**Tasks and exercises:**
**a.** Go through the bottle-dispute passage and list every proper name that appears in it, in order of first appearance.
**b.** Pick up the bottle-dispute passage after its final sentence and carry it forward.

**Extract provided:**

They were supposed to meet at 7 p.m., but Meiners got to the tavern early, left the stuff and went on his way. Says Meiners: "From what I could tell talking to the officer, Roy was not in a reasonable mood, and the idea of me stopping at the Cat's Meow ... I didn't think anything was to be gained by me physically sitting down with him. He had my mobile number; we could talk over the phone."

Being stood up just made Legendre even madder, especially when he saw what Meiners had left him -- "a box of junk," he calls it with as much venom as he can muster.

"I gave him back everything," retorts Meiners, "except for some stuff that was dug by a friend of his who was down there with me. I brought him a Busch carton with 24 slots filled with bottles and then some. There were some bottles worth about $20-$30, and the rest were Groen soda bottles. My expectations were much higher. There was just not a lot of diversity there."

**Supplied data:**
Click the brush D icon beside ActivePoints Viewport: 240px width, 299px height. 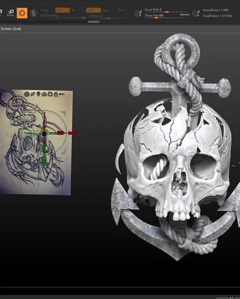click(x=196, y=13)
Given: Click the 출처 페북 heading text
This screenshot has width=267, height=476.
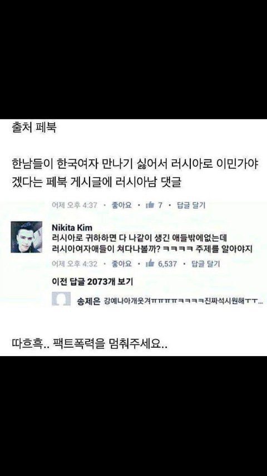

**Answers below:**
**a.** Meiners, Roy, Cat's Meow, Legendre, Busch, Groen

**b.**
Despite Legendre's claims of skullduggery, Meiners insists he did no wrong: "We had written permission from the contractor. We weren't in a hurry. We weren't afraid of being caught. If I were trying to pull a fast one, I certainly wasn't very fast about it,' says Meiners. "The unfortunate thing is, he didn't find me on the first day, because I would have just stopped and apologized to him right away. I could have gone out and found another place that would have been interesting to the film people and gotten permission to dig there."

Hemphill, who goes by the nickname Bay-Bay, also insists that he was within his rights to give the crew permission to dig. "You give me a building to wreck, it's mine until the city says, 'Hemphill's job looks nice, and we release you from the property.' Roy talked to me like he had his fortune buried down there. I say, 'If they stole your fortune, you signed a contract with me to steal your fortune.' Why didn't he tell me that stuff was important to him when he signed that contract? I don't think it's fair to make a big stink about it."

As a contractor who has yet to be paid in full, Hemphill has nothing to gain and everything to lose if Legendre is upset with him. Any valuable stuff in those privies would have been lost when the customary ramp is made into the basement to haul out the rubble when the building comes down. "I know it's worth a lot more if it isn't busted," he says, "but after Bay-Bay gets through, ain't nothin' gonna be intact."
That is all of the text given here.